Half duplex question - Hubs.

OKay apologies in advance for this question but I am unable to find a definitive answer anywhere..

I understand that Hubs are half duplex, but I cant figure out why? Some people say its because clients use the same wires to send and recieve, but this doesnt seem right according to the other articles I read.  Or is it simply because if a client is sending it cannot recieve as well because the same communication channel (within the hub) is used within to send and recieve (i.e. there are not seperate channels for each).

3 REPLIES
Cisco Employee

Half duplex question - Hubs.

Hi,

The half duplex nature of hubs is given by their technical construction. Think of a following scenario: a hub with three PCs A, B, and C. PCs A and B want to communicate over the hub in full duplex. What will the result be?

  • A sends data to B, hub replicates the signal to C as well
  • B sends data to A, hub replicates the signal to C as well

Oops - C is now getting a mix of signals from both A and B - and that's a collision, right? We got the collision because A and B thought they can communicate in full duplex over the hub - and in reality, they can not.

Best regards,

Peter

New Member

Half duplex question - Hubs.

Okay with that said then, if you only have two devices connected to a hub can they operate in full duplex mode? because seperate wires are used for tx/rx?

Cisco Employee

Re: Half duplex question - Hubs.

Hi,

Okay with that said then, if you only have two devices connected to a hub can they operate in full duplex mode?

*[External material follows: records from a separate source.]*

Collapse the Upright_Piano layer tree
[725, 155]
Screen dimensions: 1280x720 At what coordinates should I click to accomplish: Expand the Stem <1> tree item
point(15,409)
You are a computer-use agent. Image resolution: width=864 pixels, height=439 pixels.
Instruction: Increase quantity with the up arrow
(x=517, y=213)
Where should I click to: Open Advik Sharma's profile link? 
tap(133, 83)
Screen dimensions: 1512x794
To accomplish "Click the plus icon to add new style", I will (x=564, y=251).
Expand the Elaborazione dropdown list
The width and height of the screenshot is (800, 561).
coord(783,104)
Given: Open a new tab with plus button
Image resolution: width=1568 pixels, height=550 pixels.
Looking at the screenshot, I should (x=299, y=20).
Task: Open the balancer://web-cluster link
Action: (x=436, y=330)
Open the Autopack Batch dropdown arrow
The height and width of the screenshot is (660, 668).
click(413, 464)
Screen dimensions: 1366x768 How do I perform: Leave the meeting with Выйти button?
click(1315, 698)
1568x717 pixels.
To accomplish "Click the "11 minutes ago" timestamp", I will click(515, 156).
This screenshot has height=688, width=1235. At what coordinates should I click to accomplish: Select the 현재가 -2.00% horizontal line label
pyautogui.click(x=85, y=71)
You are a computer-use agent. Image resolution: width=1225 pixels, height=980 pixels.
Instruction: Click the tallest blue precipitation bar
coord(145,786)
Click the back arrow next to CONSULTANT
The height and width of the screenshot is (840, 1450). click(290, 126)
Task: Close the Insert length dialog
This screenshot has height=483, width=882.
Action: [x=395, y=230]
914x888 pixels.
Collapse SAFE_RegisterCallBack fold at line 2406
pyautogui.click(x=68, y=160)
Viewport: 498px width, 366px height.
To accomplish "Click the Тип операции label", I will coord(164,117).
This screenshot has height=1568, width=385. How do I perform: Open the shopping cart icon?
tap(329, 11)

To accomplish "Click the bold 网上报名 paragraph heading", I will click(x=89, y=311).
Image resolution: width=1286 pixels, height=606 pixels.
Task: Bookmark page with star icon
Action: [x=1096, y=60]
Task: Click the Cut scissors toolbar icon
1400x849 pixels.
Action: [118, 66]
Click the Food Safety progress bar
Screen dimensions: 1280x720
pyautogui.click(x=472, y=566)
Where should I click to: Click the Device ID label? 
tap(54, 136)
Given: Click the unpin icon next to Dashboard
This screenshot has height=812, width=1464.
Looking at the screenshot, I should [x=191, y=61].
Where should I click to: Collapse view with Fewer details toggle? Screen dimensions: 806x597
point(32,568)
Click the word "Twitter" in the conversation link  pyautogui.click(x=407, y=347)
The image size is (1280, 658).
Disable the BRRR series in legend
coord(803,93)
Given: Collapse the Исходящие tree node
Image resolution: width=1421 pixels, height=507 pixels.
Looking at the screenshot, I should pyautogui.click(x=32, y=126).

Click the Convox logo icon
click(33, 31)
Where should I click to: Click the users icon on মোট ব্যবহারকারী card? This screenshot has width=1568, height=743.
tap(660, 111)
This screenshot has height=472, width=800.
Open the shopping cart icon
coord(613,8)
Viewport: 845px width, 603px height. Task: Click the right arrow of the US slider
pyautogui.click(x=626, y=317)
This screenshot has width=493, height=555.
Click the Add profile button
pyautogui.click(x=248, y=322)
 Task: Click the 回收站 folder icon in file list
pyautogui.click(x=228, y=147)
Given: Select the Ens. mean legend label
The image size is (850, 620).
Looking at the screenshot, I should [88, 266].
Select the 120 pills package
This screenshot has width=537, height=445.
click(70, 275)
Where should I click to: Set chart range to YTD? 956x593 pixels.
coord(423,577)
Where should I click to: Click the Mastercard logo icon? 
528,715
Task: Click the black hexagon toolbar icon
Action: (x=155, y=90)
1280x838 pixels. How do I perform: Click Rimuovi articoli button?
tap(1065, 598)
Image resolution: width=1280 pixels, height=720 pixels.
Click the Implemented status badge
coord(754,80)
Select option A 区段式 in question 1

No, not even two devices connected to a hub can operate in full duplex. The explanation I gave earlier is simple and illustrative but somewhat imprecise.

You see, the way a hub works is to actually reinterpret incoming signals as expressing binary 0 or 1, i.e. read in the individual bits and retransmit them as electrical impulses. This is done to avoid amplifying the noise along with the signal.

Now, my understanding is that a hub is not constructed to process signals coming in from multiple ports at the same time. It either reads in the bits from one port or the other. If signals arrive at two or more ports, the hub is not constructed to read from ports simultaneously. All such occurences are considered to be collisions by the hub. You may even think of it as the hub having a single internal bus that carries the outbound signals. Signals received from one port are - after decoding the 0s and 1s and regenerating the corresponding signals - sent over this bus to all other ports in the hub. If two stations transmit at the same time, the collision occurs inside the hub circuitry.